O caso do assentamento de Vázea mostra como, muitas vezes, a legislação não acompanha em tempo hábil mudanças importantes. A lei foi criada para evitar que pessoas recebam o benefício federal sem necessidade, o que explica o impedimento de que estejam envolvidas em uma cooperativa que possui fins econômicos. Mas, no caso da energia solar, a existência de cooperativas tem um objetivo específico, que não caracterizaria um ganho de renda a mais para essa população.
No entanto, com a nova Lei 14.300 de 2022, o Comitê viu uma segunda chance para concretizar o projeto no assentamento. A legislação possibilitou a geração compartilhada por meio de associação civil, que consiste na união de pessoas que se organizam para fins não econômicos.
Assim, o grupo instalou uma segunda usina fotovoltaica na comunidade Novo Horizonte, a Bem Viver II, que está em processo de homologação por meio de associação civil, uma figura jurídica mais flexível, diferente da cooperativa.
Essa usina tem 13,2kWp instalados, com 28 módulos fotovoltaicos de 470Wp. Júnior explica que ela já está na sua capacidade máxima e irá atender parcialmente a todas as 25 famílias do assentamento.
Desafios com legislação e burocracia
Os principais desafios enfrentados pelo grupo que forma a cooperativa foram burocráticos.
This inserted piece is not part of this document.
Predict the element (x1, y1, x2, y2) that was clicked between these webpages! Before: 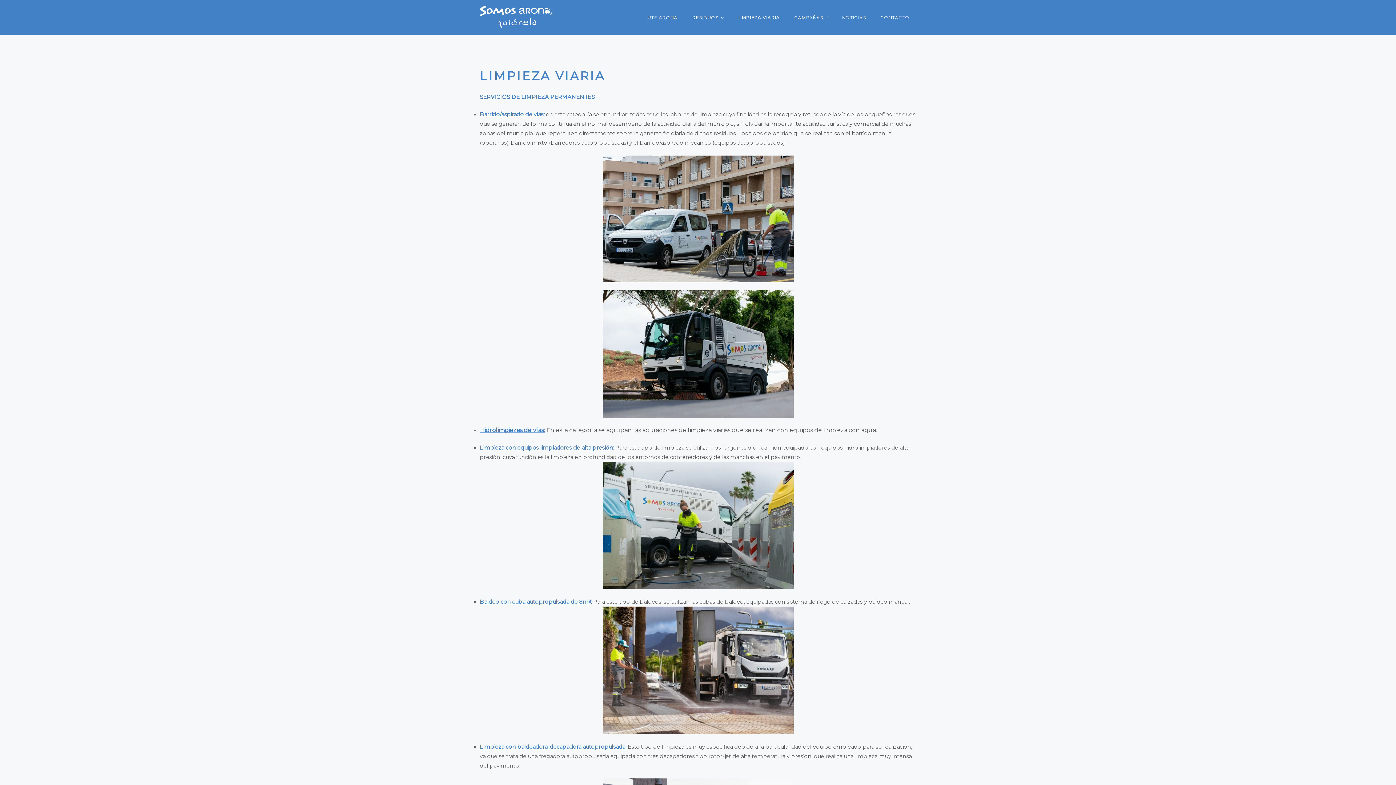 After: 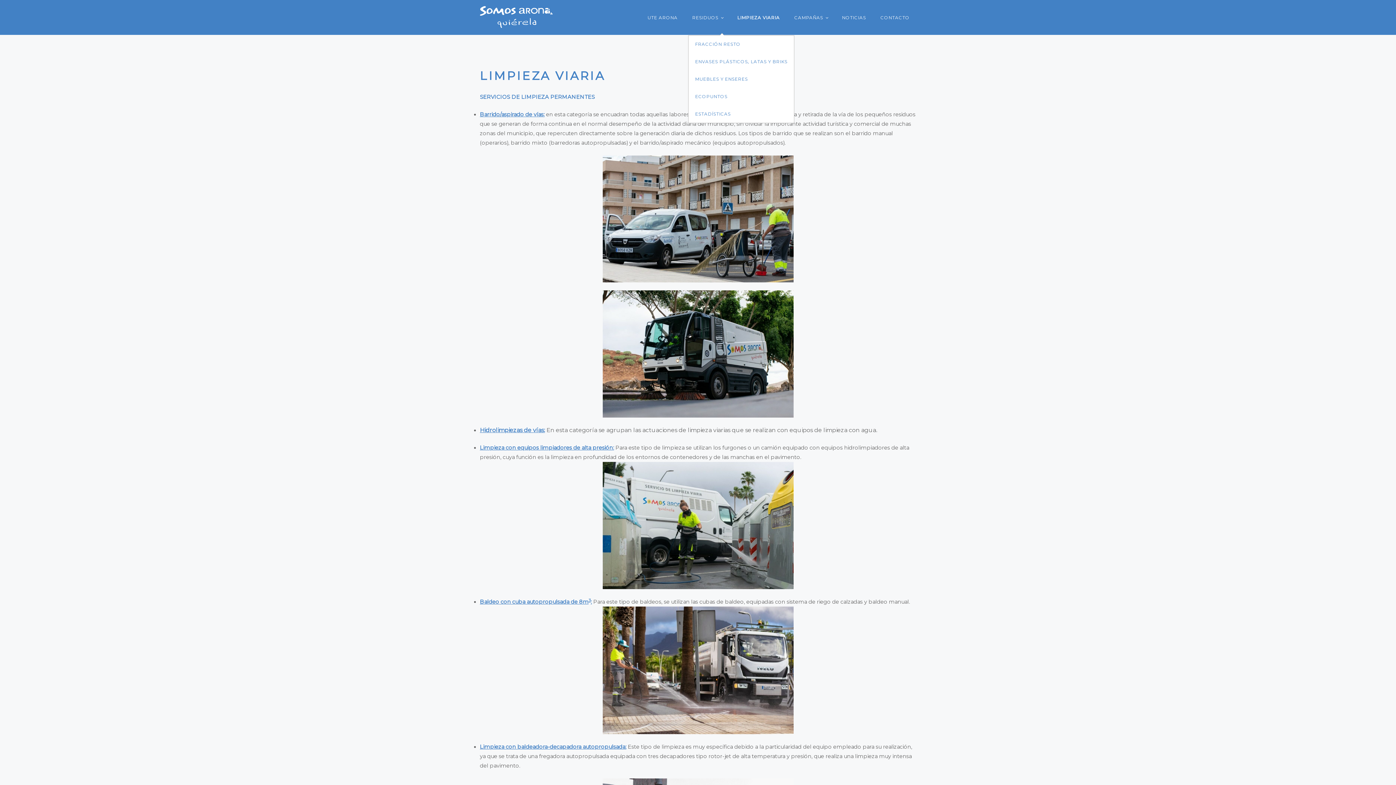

Primeiro, Romero Antônio, então presidente da cooperativa, relata que todo o processo foi “difícil, lento e desorganizado”. Além disso, o grupo não sabia como funcionava o registro e acabou enfrentando mais entraves do que esperavam. “Tem uma série de peculiaridades e condições para o enquadramento da cooperativa na legislação”, conta.
Outros desafios da criação da cooperativa foram a formação de um grupo de pessoas com interesses comuns e a arrecadação de recursos financeiros para viabilizar o empreendimento, relata o coordenador técnico.
Trata-se de um projeto com diferentes etapas necessárias que também apresentam suas dificuldades específicas: elaborar o estatuto, fundar a cooperativa, registrar a documentação, investir nos equipamentos fotovoltaicos, submeter o projeto técnico à concessionária e fazer a autogestão seguindo os princípios do cooperativismo, detalha Júnior. “Apesar das dificuldades, a soberania energética e a sua autogestão valem muito a pena”, conclui ele.
Nóbrega opina que muitos dos atuais modelos de empreendimentos de energias renováveis seguem uma concepção “velha” que não é compatível com os esforços por uma economia mais verde e justa. A implantação de grandes complexos de geração de energia na Paraíba tem provocado denúncias de danos ao meio ambiente de dezenas de populações tradicionais, como quilombolas e agricultores familiares, que vivem próximos aos empreendimentos. Por isso o exemplo da cooperativa é importante.